What is required: What follows is a set of records; repeat them exactly, without the pictures.

[Records from a collection]
────────

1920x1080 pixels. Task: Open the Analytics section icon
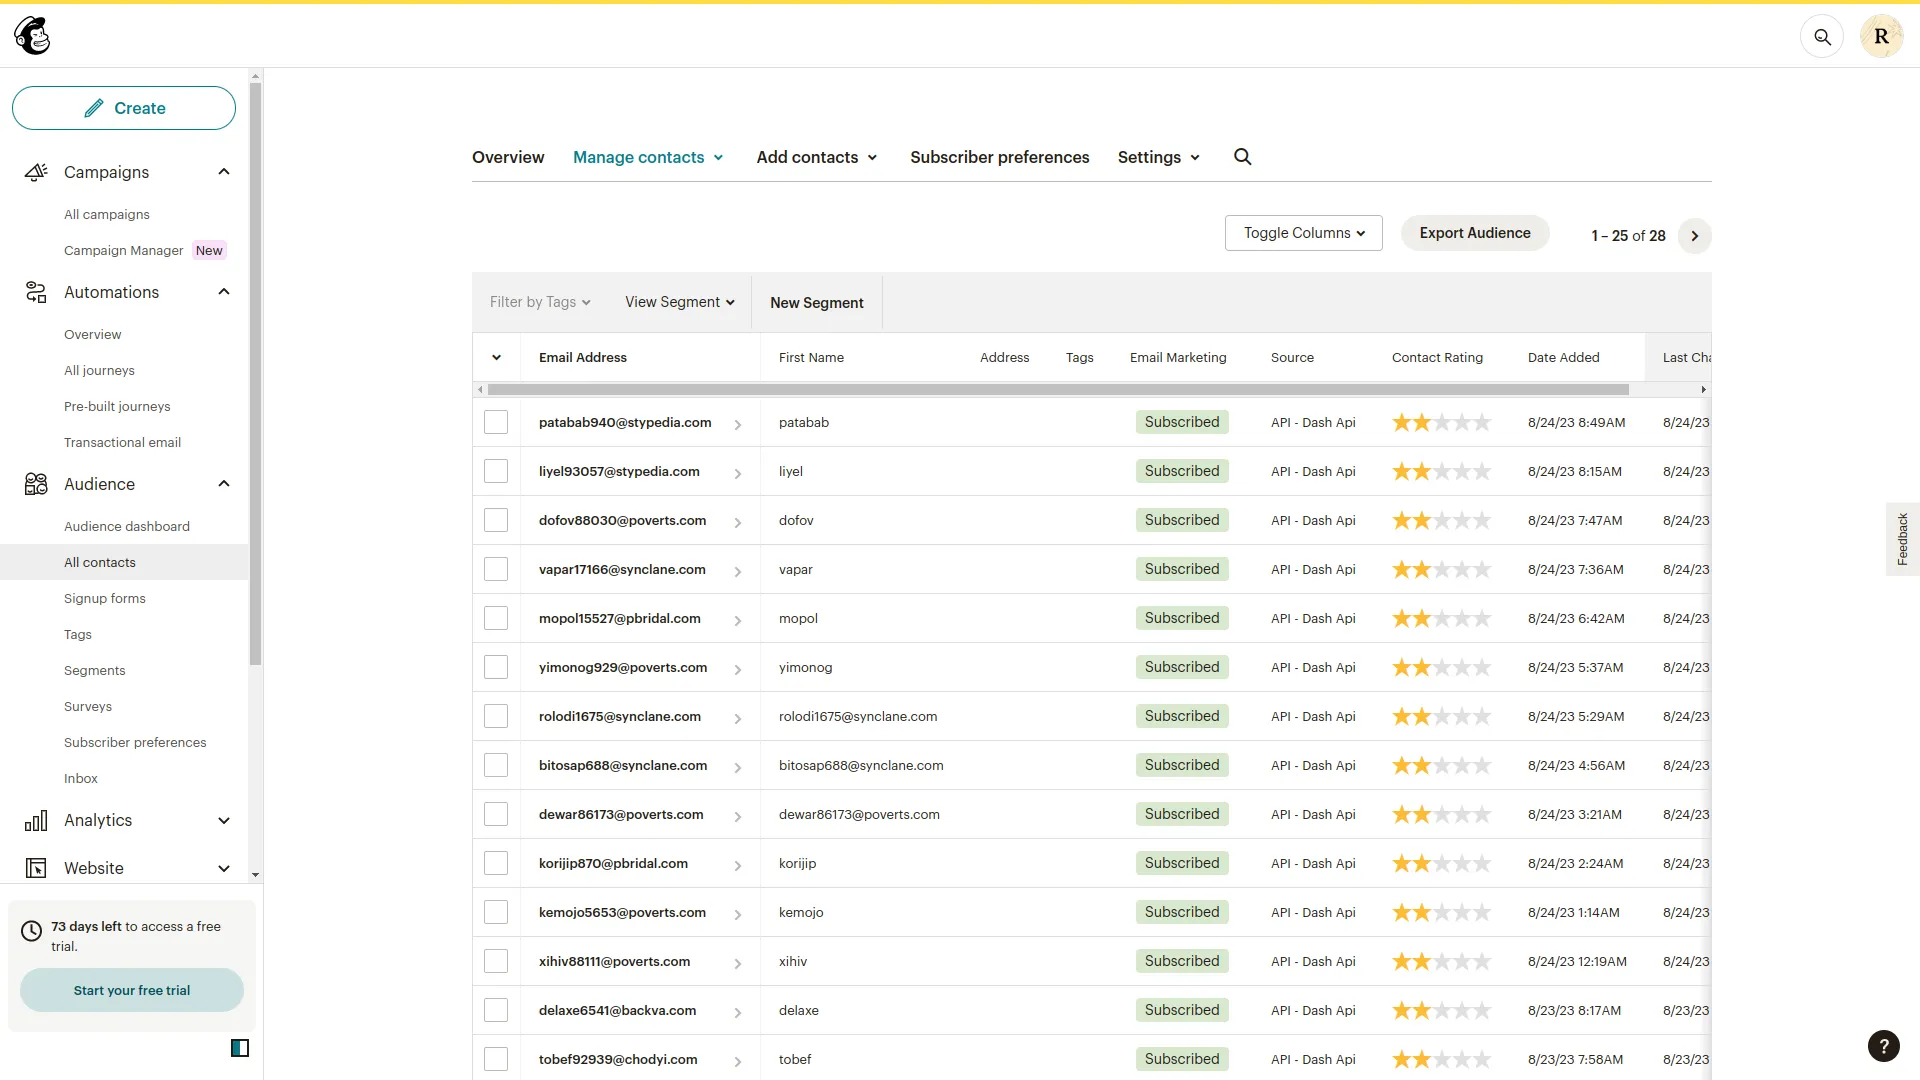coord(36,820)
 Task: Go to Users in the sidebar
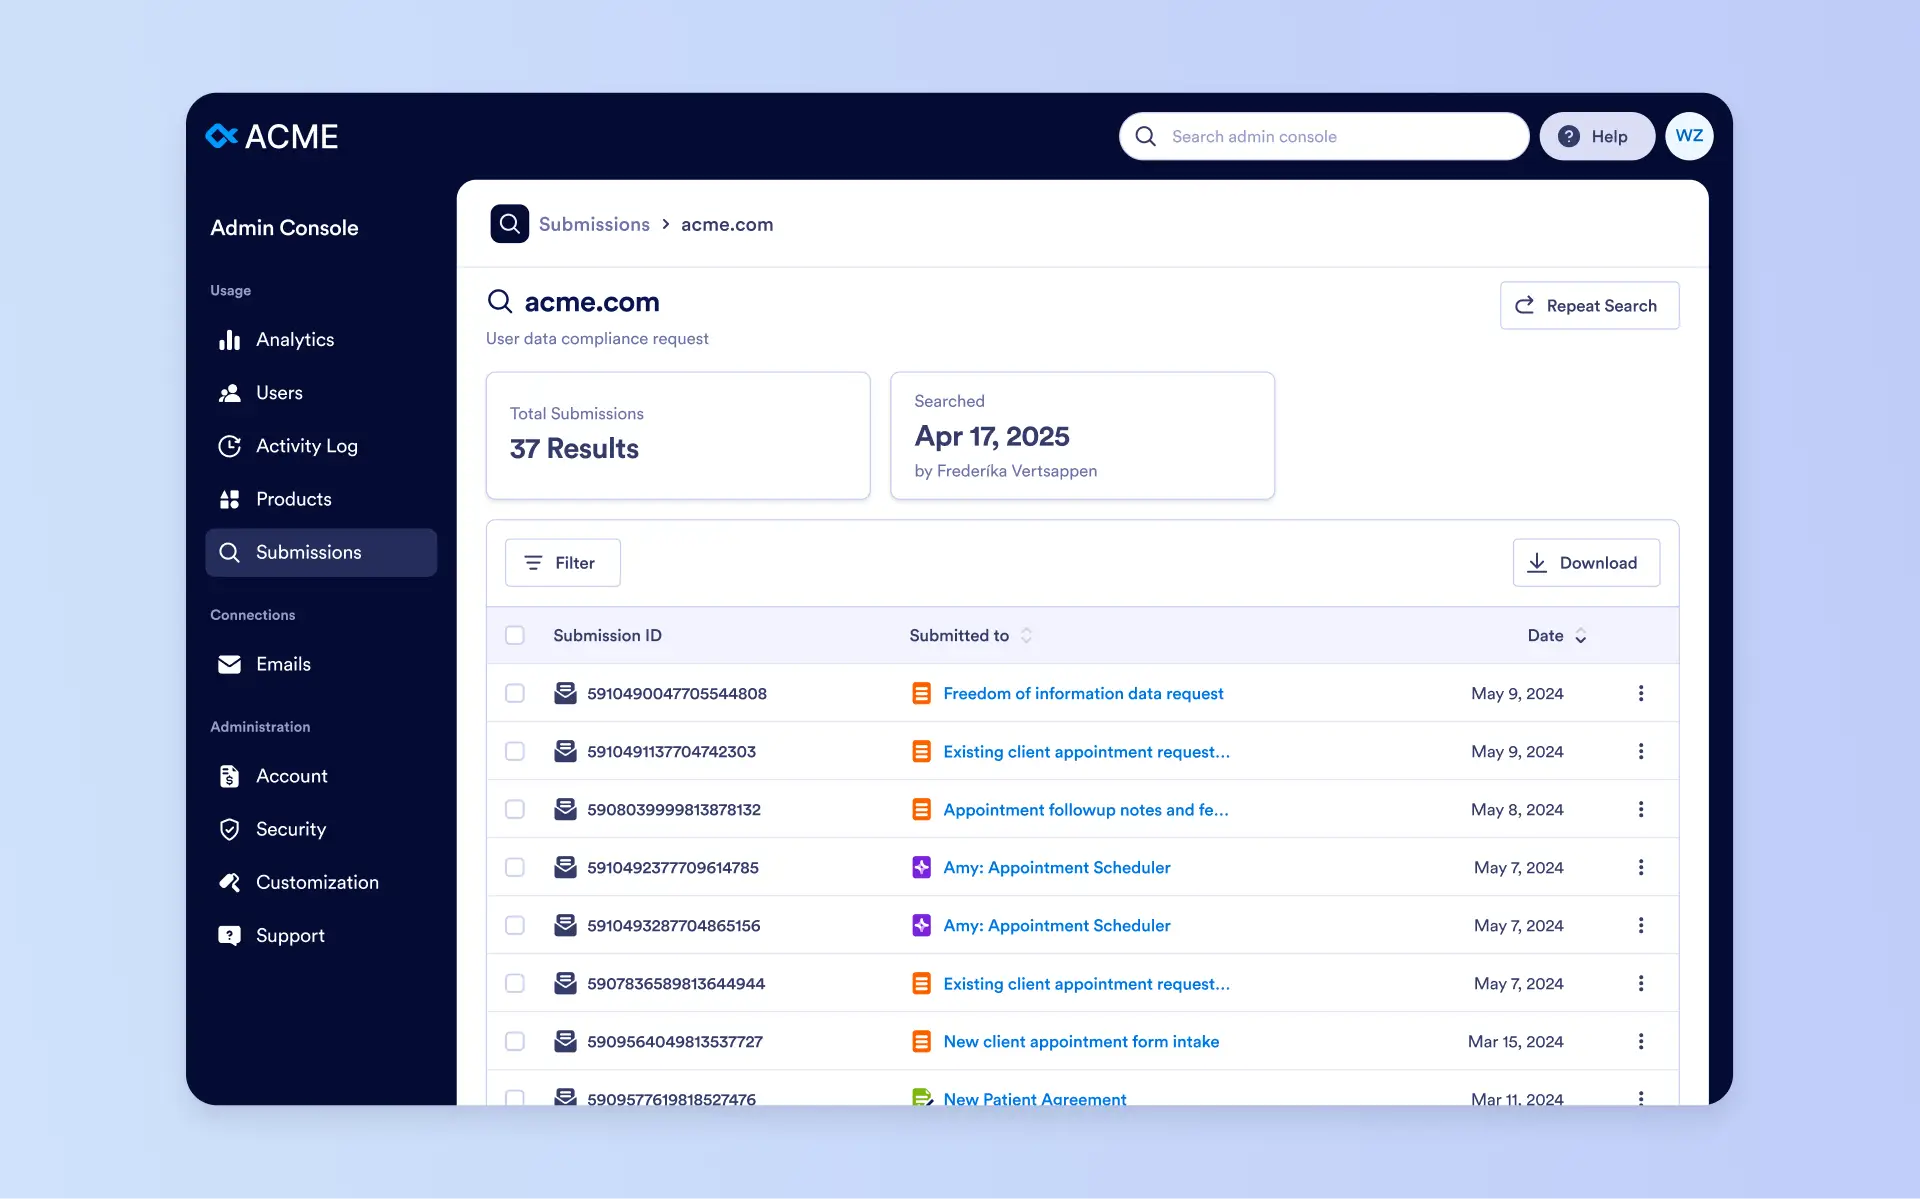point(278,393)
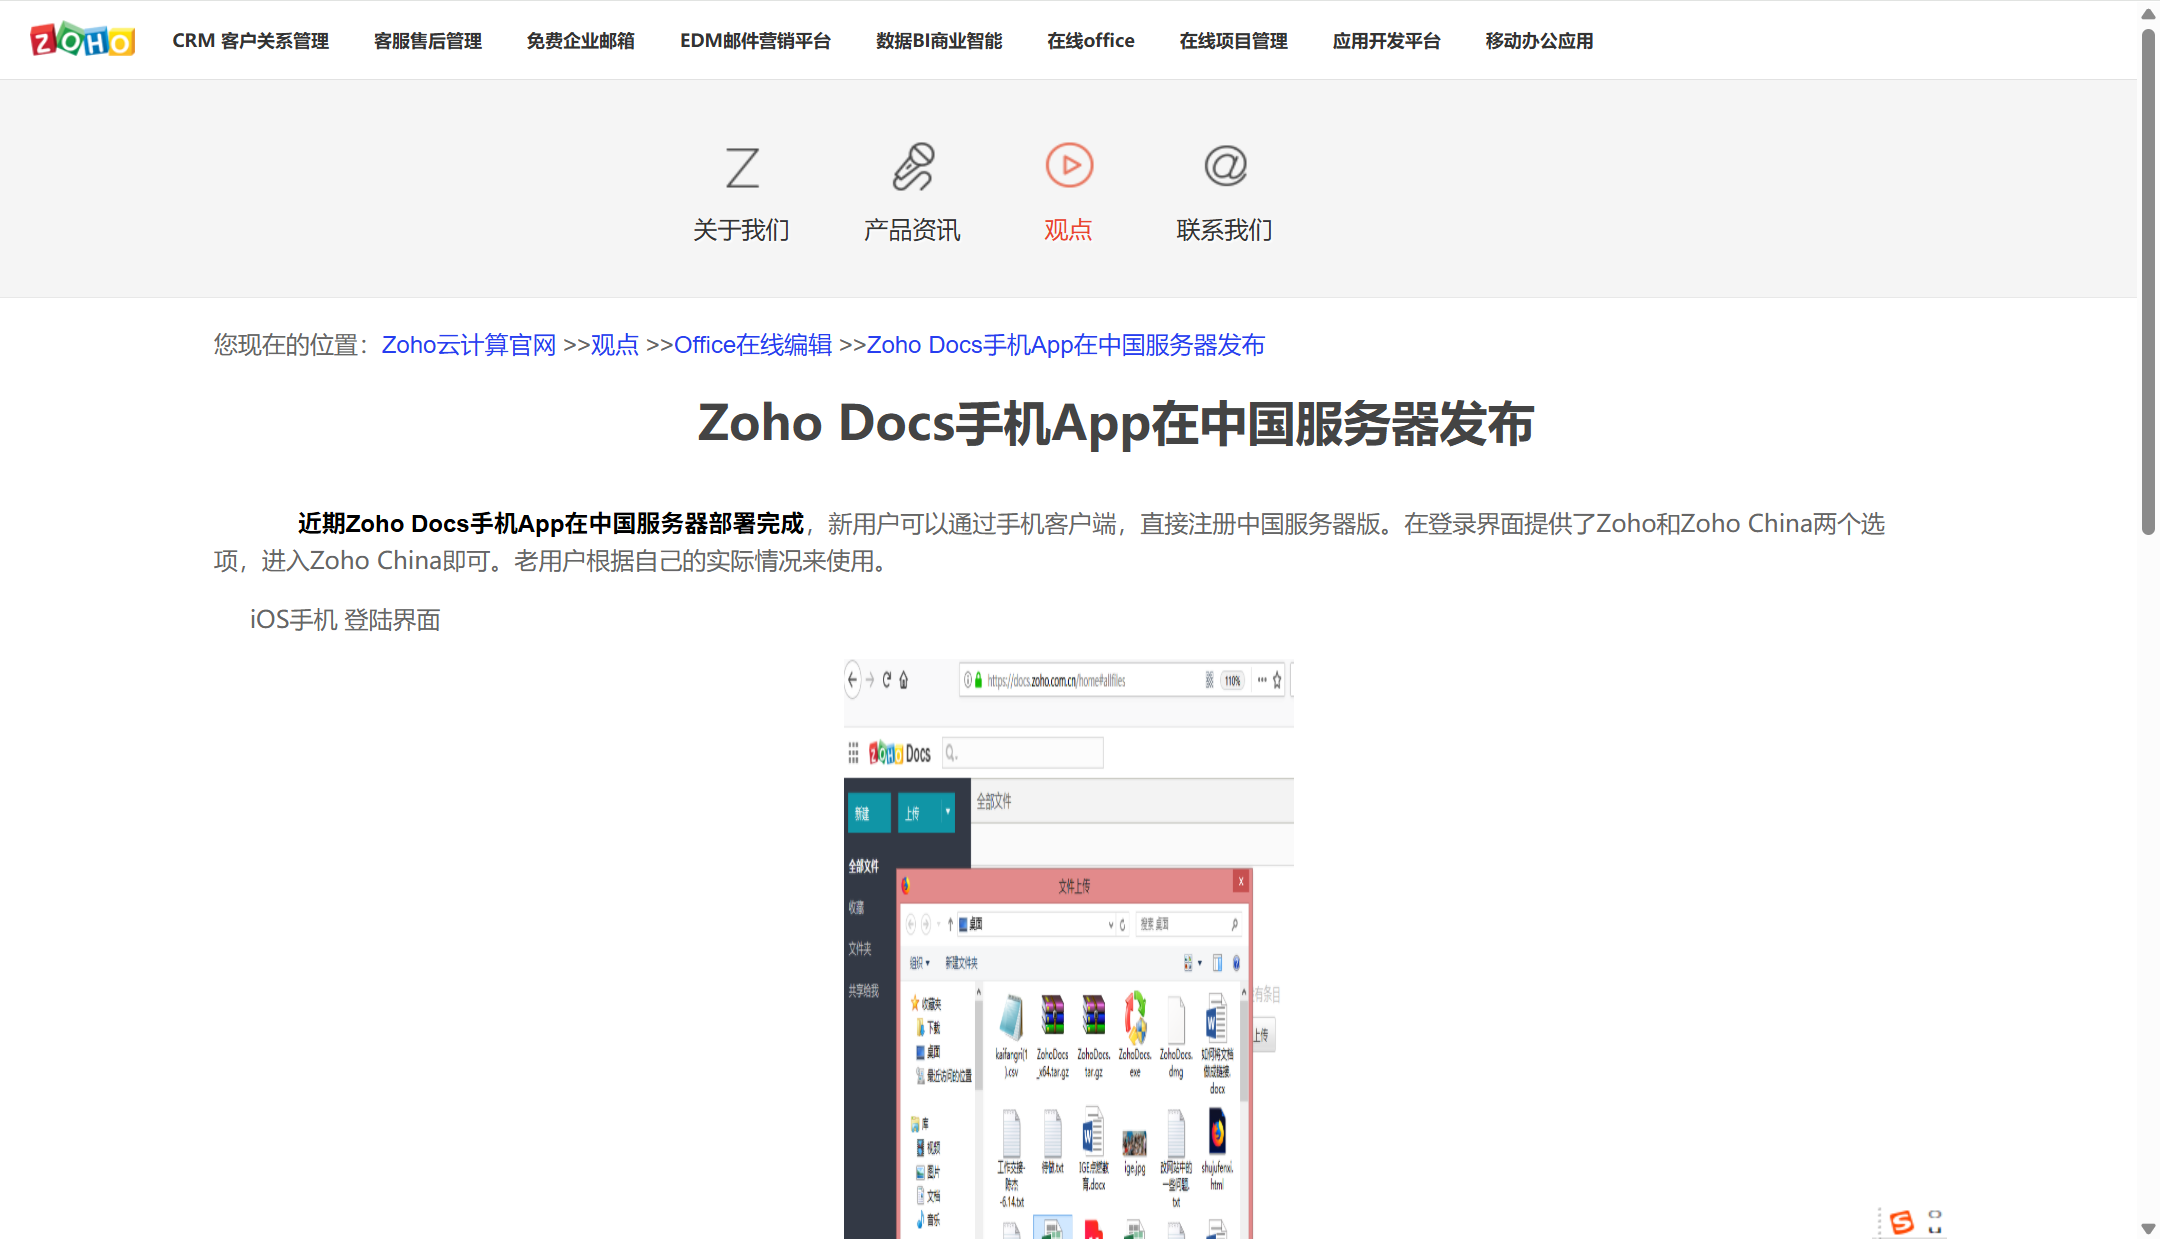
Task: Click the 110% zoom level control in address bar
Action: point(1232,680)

────────

Response for this exercise:
1920x1080 pixels. Task: Open the Analytics section icon
coord(36,820)
 Task: Go to Users in the sidebar
point(278,393)
Task: Click the 110% zoom level control in address bar
Action: point(1232,680)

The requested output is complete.